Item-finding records
** Begin **
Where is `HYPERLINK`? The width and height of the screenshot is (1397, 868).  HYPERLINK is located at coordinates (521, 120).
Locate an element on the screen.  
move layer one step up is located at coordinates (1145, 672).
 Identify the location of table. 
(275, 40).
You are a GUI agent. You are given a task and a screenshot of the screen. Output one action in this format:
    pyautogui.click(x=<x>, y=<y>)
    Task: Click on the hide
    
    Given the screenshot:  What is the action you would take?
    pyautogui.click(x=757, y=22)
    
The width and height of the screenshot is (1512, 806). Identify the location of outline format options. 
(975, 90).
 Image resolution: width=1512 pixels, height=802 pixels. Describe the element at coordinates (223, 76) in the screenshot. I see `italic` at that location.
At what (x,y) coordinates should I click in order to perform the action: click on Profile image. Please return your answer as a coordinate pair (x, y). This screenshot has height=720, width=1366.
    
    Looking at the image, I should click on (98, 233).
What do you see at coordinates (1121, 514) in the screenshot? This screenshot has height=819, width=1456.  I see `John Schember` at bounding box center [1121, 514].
** End **
** WRITTEN PROBLEM **
Rewrite all of the data above as a numbered list with one line per item, leaving out any blank lines.

** WRITTEN RESPONSE **
1. Where is `HYPERLINK`? The width and height of the screenshot is (1397, 868).  HYPERLINK is located at coordinates (521, 120).
2. Locate an element on the screen.  
3. move layer one step up is located at coordinates (1145, 672).
4.  Identify the location of table. 
5. (275, 40).
6. You are a GUI agent. You are given a task and a screenshot of the screen. Output one action in this format:
7.     pyautogui.click(x=<x>, y=<y>)
8.     Task: Click on the hide
9.     Given the screenshot:  What is the action you would take?
10.     pyautogui.click(x=757, y=22)
11. The width and height of the screenshot is (1512, 806). Identify the location of outline format options. 
12. (975, 90).
13.  Image resolution: width=1512 pixels, height=802 pixels. Describe the element at coordinates (223, 76) in the screenshot. I see `italic` at that location.
14. At what (x,y) coordinates should I click in order to perform the action: click on Profile image. Please return your answer as a coordinate pair (x, y). This screenshot has height=720, width=1366.
15.     Looking at the image, I should click on (98, 233).
16. What do you see at coordinates (1121, 514) in the screenshot? This screenshot has height=819, width=1456.  I see `John Schember` at bounding box center [1121, 514].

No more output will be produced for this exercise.